Shredding and ripping, you can hear hip-hop fighting for its soul. One second, Cardi B is campaigning for Bernie Sanders and his platform of employee ownership; the next, she’s rapping, “I’m a boss, you a worker, bitch,” as she films McDonald’s ads and invests in landlording. On one song, an artist like Nas will spit, “Really what’s in my mind is organizing a billion Black motherfuckers/To take over JP Morgan and Goldman and Sachs/And teach the world facts and give Saudi they oil back”; on the next, he is droning on about how he’s grown wealthy “from money off tech” and lives life “one IPO to the next.”
Much like these divided artists, hip-hop is tugged between the people and the plutocracy. The plutocrats’ agenda is clear. They intend to keep turning acid raps into saccharine pitches for Kit Kats, to continue producing what Big KRIT lambasted as “commercialized sing-alongs,” which “celebrate the very shit that slows us down and probably kill [us].” Yet despite the countless billions spent on corralling artists into defending an economy they’ve long denounced, the war for Black music is not yet lost.
Even with all its foibles, hip hop still offers (from time to time) perhaps the most radical mass media labor critique—a structural critique not just asking for better jobs with fewer hours and more pay but questioning the construct of a job in the first place. It’s one of the few pop-culture mediums making the case that workers should be free of owners altogether, that laborers themselves should own the fruits of their labor and direct their actions and their economic lives.

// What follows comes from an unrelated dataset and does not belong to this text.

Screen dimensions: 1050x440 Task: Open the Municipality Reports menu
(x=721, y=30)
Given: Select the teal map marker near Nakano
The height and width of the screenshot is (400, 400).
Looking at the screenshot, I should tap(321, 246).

In our post-Occupy, post-Bernie era, as leftists grasp and fail to find ways to connect with the Black masses, hip-hop still offers a means, language, and aesthetic to voice the populist fury of America’s long-languishing Black working class. Yet, if the genre is to achieve its potential, if it is to become the gadfly that it can be, we must call it what it is right now—corrupt. If we do not, if we continue to pretend that it is something else, we will be trapped in the bars that rappers spit at us, trapped by capitalist anthems that make us sway and twerk to the beat, as we dance on our own graves.




Love this! You write like an MC. I also wonder who is attracted to hip hop as an art form or career path and why? I feel like it's people swayed by capitalism or patriarchy more so than seeing the potential of the art form to say "fuck the police." Or of course, those are probably the only rappers getting signed and paid. I'm sure there are plenty of exceptions.
Aaron, no pressure, but when we getting the public reading?! Love the musicallity of the words on this joint. Solid work!